I don’t have to think about that conversation too hard at fucking all.
“Davidson, my father, wasn’t my old man.
Hell, he didn’t live long enough to become an old man.
Mom’s second marriage lasted a year. My ‘old man’ convinced her that he had to adopt us so we could be covered under his health insurance.
He was great to us then, so yeah, it made sense, even though it crushed me, but I knew how hard shit was even then.
When his true colors shone through, and she filed papers to divorce him, get back our names, and be done, he demanded visitation.
And, of course, money talks, and the courts granted that shit.
Fucker didn’t mind paying child support that she didn’t want so that he could knock me around.
Smart bastard, at first. Drills to improve my game were his punishment; emotional fuckery with the girls if I complained. ” I laugh.
“But you all know I can talk shit, so yeah, I got big, I pushed back, made him lose it at the rink, caught on camera. That wasn’t enough, so I did it at a practice with an audience. Mom moved us to New York. So, yeah, my old man was a dick, but father was a fucking prince.”

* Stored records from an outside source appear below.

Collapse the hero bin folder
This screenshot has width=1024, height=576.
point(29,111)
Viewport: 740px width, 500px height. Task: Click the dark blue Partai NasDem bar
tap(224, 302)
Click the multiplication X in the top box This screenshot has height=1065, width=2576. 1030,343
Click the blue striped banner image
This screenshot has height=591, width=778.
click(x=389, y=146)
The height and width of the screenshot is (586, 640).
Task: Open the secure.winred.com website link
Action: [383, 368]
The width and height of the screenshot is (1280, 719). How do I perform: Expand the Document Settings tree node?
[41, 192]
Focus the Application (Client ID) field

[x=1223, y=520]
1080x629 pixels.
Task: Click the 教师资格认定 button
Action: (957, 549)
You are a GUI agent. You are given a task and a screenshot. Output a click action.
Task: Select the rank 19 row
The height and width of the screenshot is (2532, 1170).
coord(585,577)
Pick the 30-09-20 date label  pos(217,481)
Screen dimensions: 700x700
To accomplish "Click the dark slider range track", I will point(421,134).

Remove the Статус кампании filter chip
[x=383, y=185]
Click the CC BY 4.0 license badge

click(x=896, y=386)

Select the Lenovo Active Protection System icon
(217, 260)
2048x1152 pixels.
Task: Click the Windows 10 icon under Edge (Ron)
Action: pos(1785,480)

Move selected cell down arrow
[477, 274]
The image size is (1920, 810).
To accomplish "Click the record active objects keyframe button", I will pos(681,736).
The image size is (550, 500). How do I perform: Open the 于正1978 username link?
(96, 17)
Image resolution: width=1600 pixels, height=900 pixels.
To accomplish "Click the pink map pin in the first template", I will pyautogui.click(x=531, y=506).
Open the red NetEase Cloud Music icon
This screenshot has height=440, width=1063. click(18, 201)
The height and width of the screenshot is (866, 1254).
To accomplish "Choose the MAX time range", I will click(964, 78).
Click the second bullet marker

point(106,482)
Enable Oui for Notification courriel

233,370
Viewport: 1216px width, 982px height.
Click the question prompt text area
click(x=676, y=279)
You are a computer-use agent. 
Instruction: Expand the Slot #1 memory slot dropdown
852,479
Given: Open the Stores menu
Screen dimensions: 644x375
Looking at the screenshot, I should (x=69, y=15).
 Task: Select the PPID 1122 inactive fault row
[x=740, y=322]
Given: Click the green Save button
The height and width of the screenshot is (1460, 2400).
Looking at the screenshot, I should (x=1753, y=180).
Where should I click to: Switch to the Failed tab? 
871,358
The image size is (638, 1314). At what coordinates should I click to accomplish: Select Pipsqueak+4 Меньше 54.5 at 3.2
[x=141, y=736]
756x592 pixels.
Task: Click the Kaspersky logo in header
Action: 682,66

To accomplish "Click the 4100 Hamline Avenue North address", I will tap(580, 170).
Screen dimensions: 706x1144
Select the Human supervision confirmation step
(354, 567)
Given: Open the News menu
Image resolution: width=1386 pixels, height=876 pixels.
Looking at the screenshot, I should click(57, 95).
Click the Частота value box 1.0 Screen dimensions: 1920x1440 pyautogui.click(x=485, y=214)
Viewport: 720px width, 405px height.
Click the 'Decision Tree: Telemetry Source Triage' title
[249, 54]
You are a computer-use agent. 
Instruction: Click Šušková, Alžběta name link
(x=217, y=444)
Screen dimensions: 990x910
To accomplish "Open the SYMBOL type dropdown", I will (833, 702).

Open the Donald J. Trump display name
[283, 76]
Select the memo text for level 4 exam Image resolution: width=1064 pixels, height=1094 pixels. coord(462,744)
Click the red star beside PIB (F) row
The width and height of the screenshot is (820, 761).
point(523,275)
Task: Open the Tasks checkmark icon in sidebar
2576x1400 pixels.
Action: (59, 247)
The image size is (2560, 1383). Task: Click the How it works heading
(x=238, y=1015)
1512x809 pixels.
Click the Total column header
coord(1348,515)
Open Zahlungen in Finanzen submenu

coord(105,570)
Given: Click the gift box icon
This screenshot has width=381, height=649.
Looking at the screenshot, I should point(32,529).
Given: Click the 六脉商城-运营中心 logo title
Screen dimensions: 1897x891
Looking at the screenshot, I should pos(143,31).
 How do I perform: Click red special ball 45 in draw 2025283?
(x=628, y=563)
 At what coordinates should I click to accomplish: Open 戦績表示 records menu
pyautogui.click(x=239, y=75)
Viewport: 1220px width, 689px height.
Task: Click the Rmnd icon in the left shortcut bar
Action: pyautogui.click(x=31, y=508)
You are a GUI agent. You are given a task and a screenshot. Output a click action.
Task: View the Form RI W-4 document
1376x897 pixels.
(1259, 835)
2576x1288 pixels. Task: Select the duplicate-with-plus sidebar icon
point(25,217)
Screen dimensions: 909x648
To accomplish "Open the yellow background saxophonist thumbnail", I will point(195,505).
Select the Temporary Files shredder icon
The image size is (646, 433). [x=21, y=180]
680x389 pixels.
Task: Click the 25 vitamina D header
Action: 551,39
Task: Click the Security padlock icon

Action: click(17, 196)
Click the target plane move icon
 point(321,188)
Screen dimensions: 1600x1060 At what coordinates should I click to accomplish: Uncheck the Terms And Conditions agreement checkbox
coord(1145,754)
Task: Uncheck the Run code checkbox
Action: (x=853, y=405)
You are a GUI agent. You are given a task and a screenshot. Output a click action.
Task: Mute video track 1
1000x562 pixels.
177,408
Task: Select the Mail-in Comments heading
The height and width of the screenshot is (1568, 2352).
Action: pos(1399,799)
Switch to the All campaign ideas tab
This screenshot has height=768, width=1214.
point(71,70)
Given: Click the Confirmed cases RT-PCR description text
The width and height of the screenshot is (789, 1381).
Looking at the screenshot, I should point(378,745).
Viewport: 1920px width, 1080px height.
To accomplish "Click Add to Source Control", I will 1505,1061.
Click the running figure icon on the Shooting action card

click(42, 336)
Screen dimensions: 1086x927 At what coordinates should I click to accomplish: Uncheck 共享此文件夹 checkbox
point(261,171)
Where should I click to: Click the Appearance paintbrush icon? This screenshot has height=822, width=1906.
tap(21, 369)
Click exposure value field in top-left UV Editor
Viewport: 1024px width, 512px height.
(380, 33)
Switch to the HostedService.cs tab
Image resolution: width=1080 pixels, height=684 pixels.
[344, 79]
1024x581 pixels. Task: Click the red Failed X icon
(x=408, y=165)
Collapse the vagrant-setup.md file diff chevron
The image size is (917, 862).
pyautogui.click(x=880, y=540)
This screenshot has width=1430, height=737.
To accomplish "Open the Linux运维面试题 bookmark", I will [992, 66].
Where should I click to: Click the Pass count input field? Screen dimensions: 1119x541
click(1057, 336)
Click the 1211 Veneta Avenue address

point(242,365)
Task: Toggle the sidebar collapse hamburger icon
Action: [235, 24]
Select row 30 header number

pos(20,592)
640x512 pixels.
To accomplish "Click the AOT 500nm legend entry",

“He your coach?” Killer asks.
I nod. “Best revenge was making pro.”
Walking out of practice, Koa jogs up beside me. “You good?”
“Yeah. Why?”
“Took you till senior year to share any of that with me.”
“You’re still my favorite, Kok,” I joke. “They got the diluted version.”
“Understandable. Just … you may want to give it to Noelle full strength. The shit that fucked up Nalani and I could have been avoided if she had just trusted I could handle it.”